Rimau in Malay means "tiger". The men are called orang-orang. Orang-orang is the plural of orang which means "man".
Rimau is the single tiger version of the game Rimau-rimau which has two tigers. Both games have very similar rules.
As mentioned earlier, Rimau is specifically part of the tiger hunt game (or tiger game) family as it uses an expanded Alquerque board. This family includes games like Rimau-rimau, Bagha-Chall, and Main Tapal Empat. In contrast, Leopard games are also hunt games, but use a more triangular board and not an Alquerque based board. Similarly, Fox games are also hunt games, but use more of a cross patterned board.
The men win if they block and immobilize the tiger's movements.
The tiger wins if they capture all the men, or capture enough men so that the men cannot effectively block and immobilize its movements. This usually happens when there are only 10 or 11 men left on the board.
The game uses an expanded Alquerque board. There are two mountains (called "gunung" in Malay) attached on two opposite sides of the Alquerque board. The mountains are triangular boards.

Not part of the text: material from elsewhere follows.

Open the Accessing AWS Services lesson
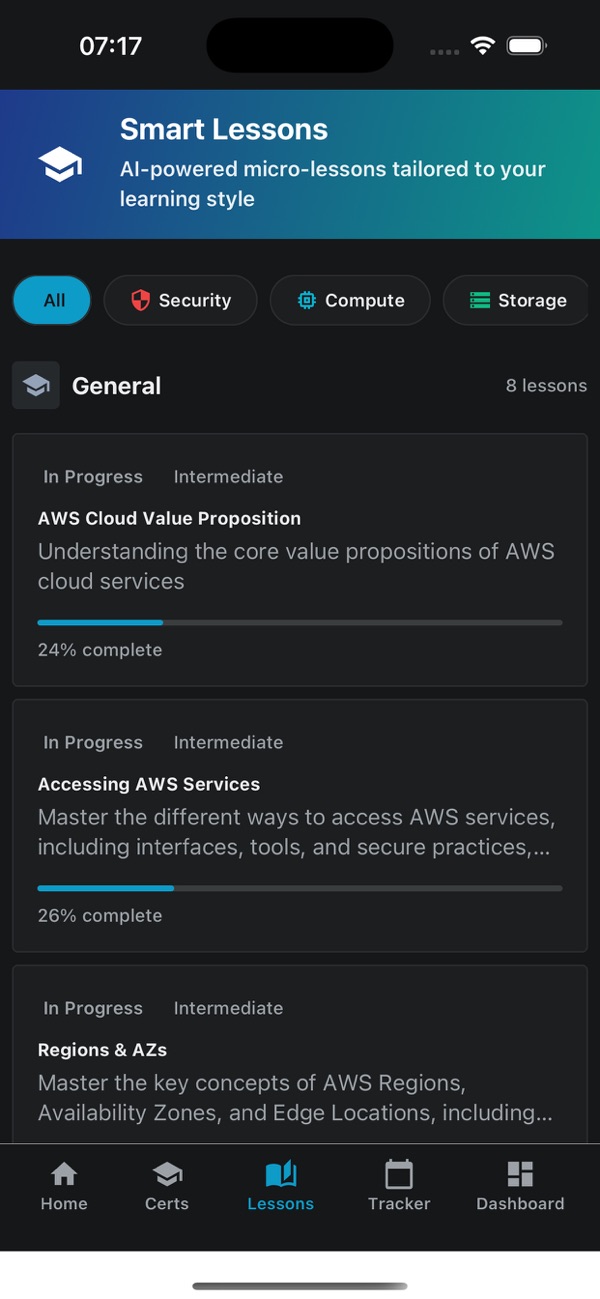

There is 1 black piece called a tiger, and 24 white pieces called men.
Game play and rules
1. In the beginning the tiger is placed at the vertex of one of the two mountains that connects to the Alquerque board. Nine men are initially placed on the nine intersection points of the central square of the Alquerque board.
2. The tiger player moves first and removes any 3 men from the board. Then the tiger player may also pick up the tiger, and place it on any empty intersection point on the board, or the tiger player can simply leave the tiger where it is already.
3. The man player moves next, and must drop his or her remaining 15 pieces on any vacant intersection point on the board one piece per turn before he or she can begin to move any of them. This will take 15 turns. Players alternate their turns throughout the game. The tigers can move and capture from the beginning.
4. After the 15 men have been dropped, they can then move. Only one man may be moved per turn. The man can be moved (in any available direction) along a line to a vacant adjacent intersection point.
5. Similarly, the tiger can move (in any available direction) along a line to a vacant adjacent intersection point in a turn. However, the tiger, alternatively, can capture. The men cannot capture.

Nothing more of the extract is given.